U.S. F-15 and F-35 aircraft dropped 80,000 pounds of munitions on Qanus Island, located in the Salah ad Din Province, north of Baghdad, to disrupt ISIS fighters' "ability to hide in the thick vegetation," the coalition said in a statement.
"Follow-on ground clearance operations are currently taking place by the 2nd Iraqi Special Operations Forces Battalion to destroy a major transit hub for [ISIS] members moving from Syria and the Jazeera desert into Mosul, Makhmour, and the Kirkuk region" of Iraq, the coalition said.
"We're denying Daesh the ability to hide on Qanus Island," Maj. Gen. Eric Hill, the commander of the coalition's special operations forces, said in the statement, referring to the group by its Arabic acronym. "We're setting the conditions for our partner forces to continue bringing stability to the region."
Months after losing their self-declared caliphate across Iraq and Syria, thousands of ISIS fighters were building an insurgency, forming sleeper cells in the desert or in caves or blending into local populations in Iraqi towns and cities.
ABC News "World News Tonight" Anchor David Muir recently got exclusive access to U.S. and Iraqi troops still fighting an enemy intent on re-surging there.

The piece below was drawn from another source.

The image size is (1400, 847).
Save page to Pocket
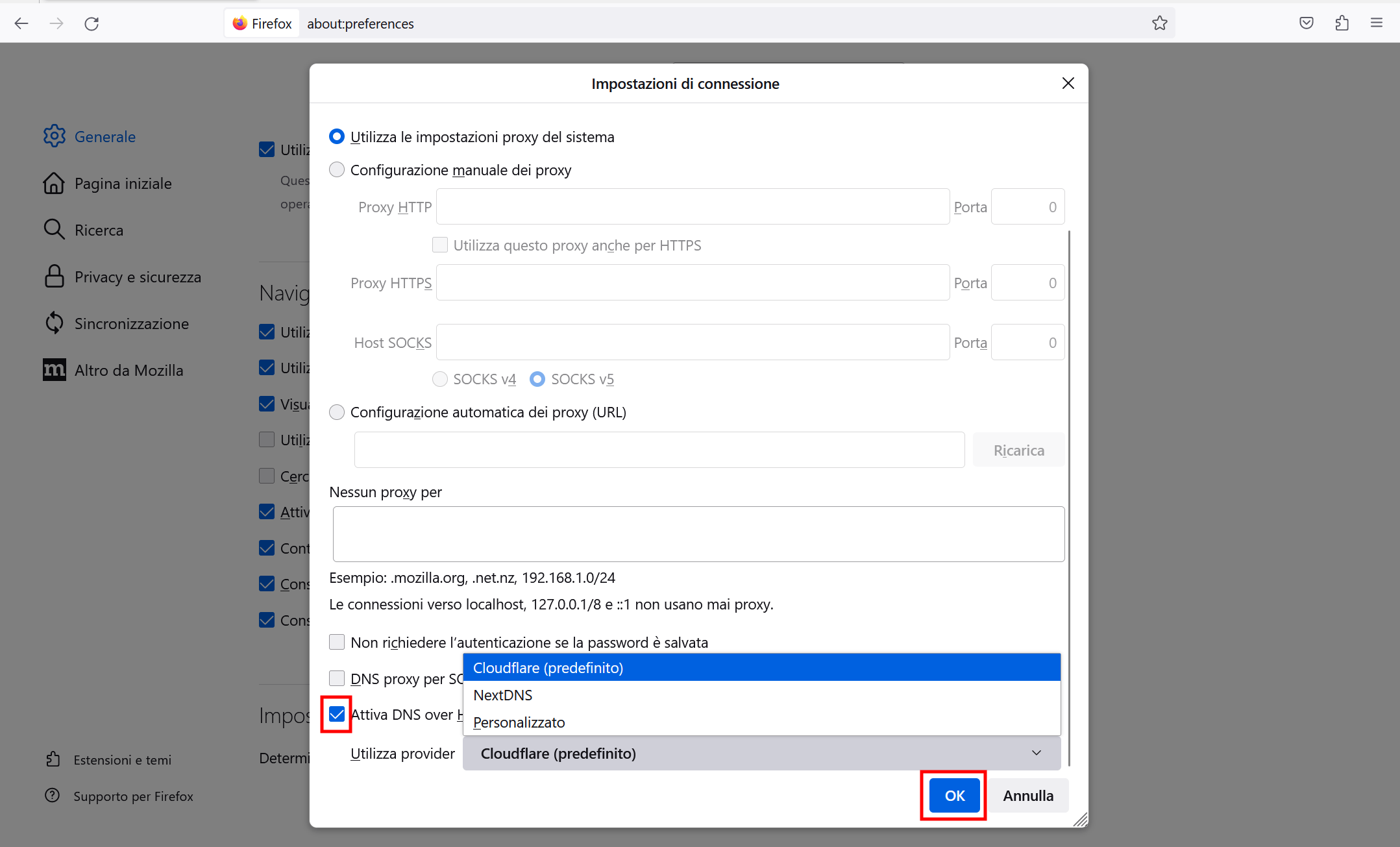pyautogui.click(x=1305, y=23)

Brig. Gen. William Seely, the U.S. commander of Task Force-Iraq in Baghdad, told Muir that ISIS had already started planning its way back into the country, even before its territorial defeat.
"As they withdrew back into Syria, they looked at their future. And so they started sending out fighters, sending out logistics, sending out groups of people to either get back into maybe (internally displaced people) camps or refugee camps and try to blend back (in)," Seely said. "They're trying to get logistics set up. They're trying to conduct operations. They're trying to refinance their operations."
The U.S.-led coalition conducts airstrikes against the terror group but on the ground the approximately 5,000 American troops in Iraq are primarily in a train and advise role supporting Iraqi Security Forces.